Fixing the overload condition means lessening the driven load or putting in a larger motor. When you tell owner he has to slow down the rate of work being done by this motor he likely will not like that. They always want more from equipment than what it is designed for, and can't understand why motors burn out if run in the service factor a lot.

 

[steve66]

This motor runs a sewage ejector pump. So it runs for 15 sec., and then sets for hours. So I have no concerns about it being overloaded (especially given the service factor). But the owner also has the right to enforce a spec, so I believe we may need to reduce the running amps.

The contractor has proposed choking off the inlet valve a little to reduce the flow rate.

 

[Besoeker]

This motor runs a sewage ejector pump. So it runs for 15 sec., and then sets for hours.
So I have no concerns about it being overloaded (especially given the service factor).

If the motor is continuously rated and runs at that duty then, like you, I don't see it as a problem. And presumably the motor has overload protection so if it did get overloaded for long enough to be a potential problem, it would trip anyway.

But the owner also has the right to enforce a spec, so I believe we may need to reduce the running amps.

What specification would he be enforcing?

The contractor has proposed choking off the inlet valve a little to reduce the flow rate.

So the pump will run a bit longer at a bit lower load? And the system would probably be less efficient given the wasted power with the pressure drop across the inlet valve.
What would that achieve?
Not a lot I suspect. If it was up to me, I'd argue the case for the motor being suitable for purpose.

 

[rbalex]

Steve, if you have access to a full version of NEMA MG-1, you should review Section 14.37 to see what "service factor" really means. Unfortunately the MG-1 Condensed version doesn't quite say much more than ?In those applications requiring an overload capacity, the use of a higher horsepower rating is recommended to avoid exceeding the temperature rises for the class of insulation system used and to provide adequate torque capacity.?

The NEC Tables are based on the absolute worst motor any NEMA manufacture makes. The Tables don?t really apply to overloads. See Section 430.6.

 

[ActionDave]

This motor runs a sewage ejector pump. So it runs for 15 sec., and then sets for hours. So I have no concerns about it being overloaded (especially given the service factor). But the owner also has the right to enforce a spec, so I believe we may need to reduce the running amps.

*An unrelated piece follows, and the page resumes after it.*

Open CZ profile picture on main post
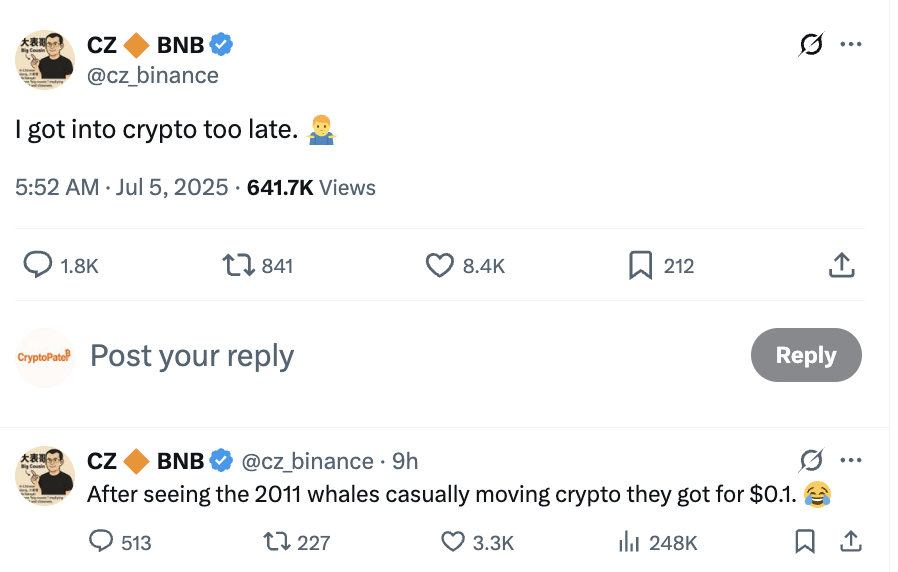The image size is (898, 572). [x=45, y=60]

Is the motor running long enough to develop any backpressure?

The contractor has proposed choking off the inlet valve a little to reduce the flow rate.

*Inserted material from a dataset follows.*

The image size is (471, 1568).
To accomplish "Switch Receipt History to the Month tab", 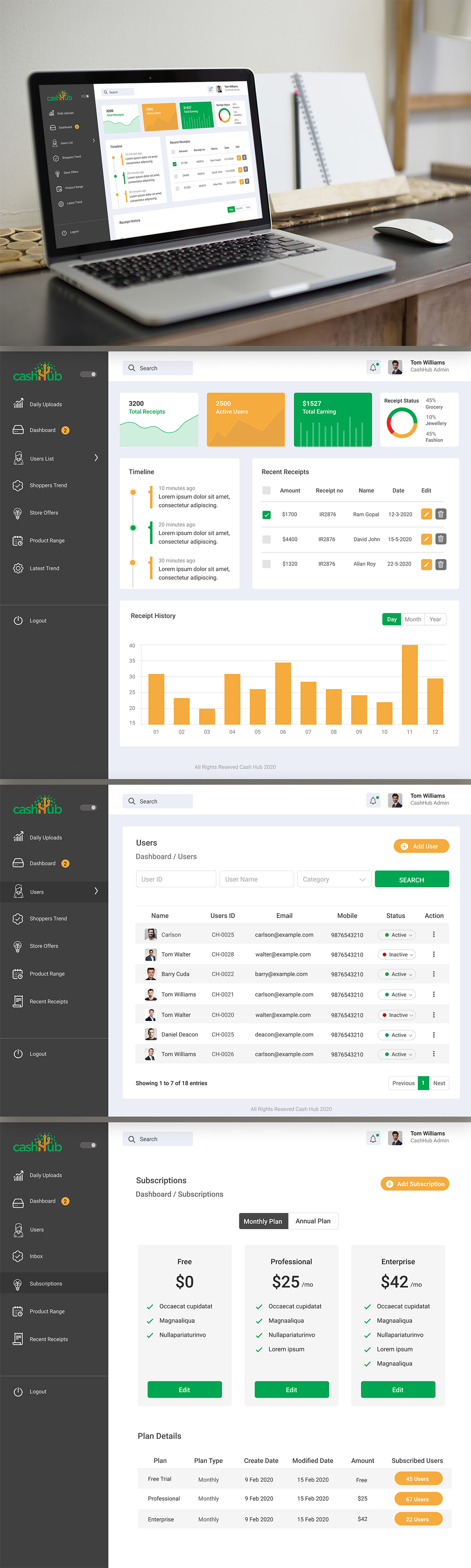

That would work in principal, but then you go back to my question. Overall I agree with you, no worries. I think your contractor is being a bit anal. Not a terrible thing in the sewage business, but sometimes you gotta let it go.

 

[Besoeker]

I think your contractor is being a bit anal. Not a terrible thing in the sewage business, but sometimes you gotta let it go.

A producer of material that drives his business sector??

 

[ActionDave]

A producer of material that drives his business sector??

Quite right old chap.

On a related note - If you have not seen the movie "Kenny" I highly recommend it. It is an Aussie mockumentary from which I stole the phrase "Let it go".

 

[steve66]

What specification would he be enforcing?

The owners standard specification. Its a bit odd - the owner has a huge specification that they expect Architects and Engineers to start with for a project. Its probably 300 or 400 pages.

Some of the specs are contractor oriented, but some are more like requirments for Architects and Engineers to follow while designing a project. I think its fairly common for large Universities and public facilities.

Some of it makes sense, and some is just downright silly.

 

[steve66]

Steve, if you have access to a full version of NEMA MG-1, you should review Section 14.37 to see what "service factor" really means. Unfortunately the MG-1 Condensed version doesn't quite say much more than “In those applications requiring an overload capacity, the use of a higher horsepower rating is recommended to avoid exceeding the temperature rises for the class of insulation system used and to provide adequate torque capacity.”

The NEC Tables are based on the absolute worst motor any NEMA manufacture makes. The Tables don’t really apply to overloads. See Section 430.6.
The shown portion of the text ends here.